Nel 1962, quando fu aperta a Trento la prima Facoltà italiana di Sociologia, le matricole furono appena 226. Nel 1967 vi furono i primi 18 laureati. Nel 1970 furono aperte le facoltà di Roma, Urbino; nel 1971 quelle di Napoli e Salerno. Seguiranno poi altre 16 facoltà o dipartimenti in tutta Italia.
Ma già ben prima di Trento, fin dagli inizi del Novecento, erano sorte a Torino, Perugia e Genova singole cattedre affidate a sociologi illustri come Robert Michels, Enrico Morselli e Vilfredo Pareto. Poi, dopo la Seconda guerra mondiale, l’Olivetti di Ivrea era diventata un vivaio di sociologi da cui man mano sarebbero usciti Ferrarotti, Gallino, Butera.

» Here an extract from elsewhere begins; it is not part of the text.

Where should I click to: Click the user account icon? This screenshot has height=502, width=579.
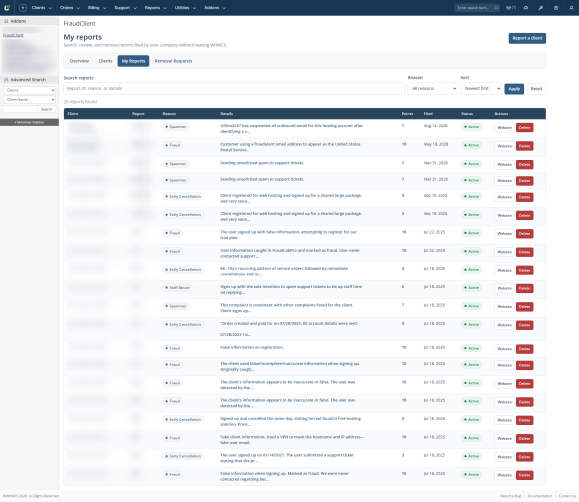tap(571, 8)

Negli anni in cui sorse la facoltà di Trento, segnati da forti conflitti sociali e, insieme, dai movimenti hippy e new age, stuoli di giovani, nutriti di testi come L’uomo a una dimensione di Marcuse o Piccolo è bello di Schumacher, affollarono le aule di sociologia, ma anche di psicologia e antropologia. Poi lo strapotere del neoliberismo, iniziato con la crisi petrolifera del 1973 e imposto in Italia con le privatizzazioni degli anni Novanta e con i governi Berlusconi, ha consentito alle discipline economiche di eclissare tutte le altre scienze sociali a cominciare dalla sociologia. Intanto anche l’Unione europea, regolamentata dai neoliberisti, subordinava la dimensione sociale a quella economica e assicurava il primato alla libera circolazione delle merci, delle persone, dei servizi e dei capitali. Benché questa subordinazione contraddicesse la Costituzione italiana, tuttavia divenne un dogma e, di conseguenza, il ruolo dei sociologi diventò ancillare rispetto a quello degli economisti che occuparono rapacemente tutti gli spazi accademici e professionali.
Però, a partire dal 2008, la ruota della storia è girata nuovamente e, questa volta, in favore della sociologia. Prima la grande crisi economica, poi la pandemia e la guerra hanno svelato gli effetti perversi del neoliberismo in termini di bolle finanziarie, precarizzazione del lavoro, aumento delle disuguaglianze, declino delle classi medie, esorbitanti spese militari e rischio di un suicidio nucleare. Ma i sociologi, ormai privi di autostima, hanno tardato ad accorgersi che l’economia stava perdendo il controllo del sistema socio-politico e che era arrivato il momento di far valere le loro insostituibili competenze, preziose per orientare lo sviluppo del Paese.
Agli effetti devastanti del neoliberismo occorre aggiungere quelli della pandemia e quelli della guerra in Ucraina che hanno reso ulteriormente evidenti le ragioni per cui la nostra società non può prescindere dalla valorizzazione dei sociologi come sismografi delle dinamiche sociali e come analisti scientifici dell’ordine e del disordine.
Oggi il Miur stima che dal 1967 al 2021 si sono laureati in Sociologia 82.805 studenti, per il 72% donne. Privi di un albo professionale, respinti da un mercato del lavoro asfittico e disinformato, troppi di questi sociologi si sono ridotti nella condizione di “proletari della conoscenza”, parcheggiati in mansioni disallineate rispetto al titolo di studio.
L’ascesa al governo di tre partiti di destra, per cui almeno uno è costretto a essere estremista, destina le sinistre a un’opposizione dura restituendo forza al conflitto sociale e, quindi, alla politica e, in fin dei conti, alla sociologia. È dunque il momento prezioso, da afferrare a volo, per compattare le file, darsi una strategia creativa, un programma unitario e un’organizzazione efficiente, contrapporre al motto della Thatcher “non esiste la società ma solo gli individui” la convinzione sociologica che “esiste la società, composta da individui”.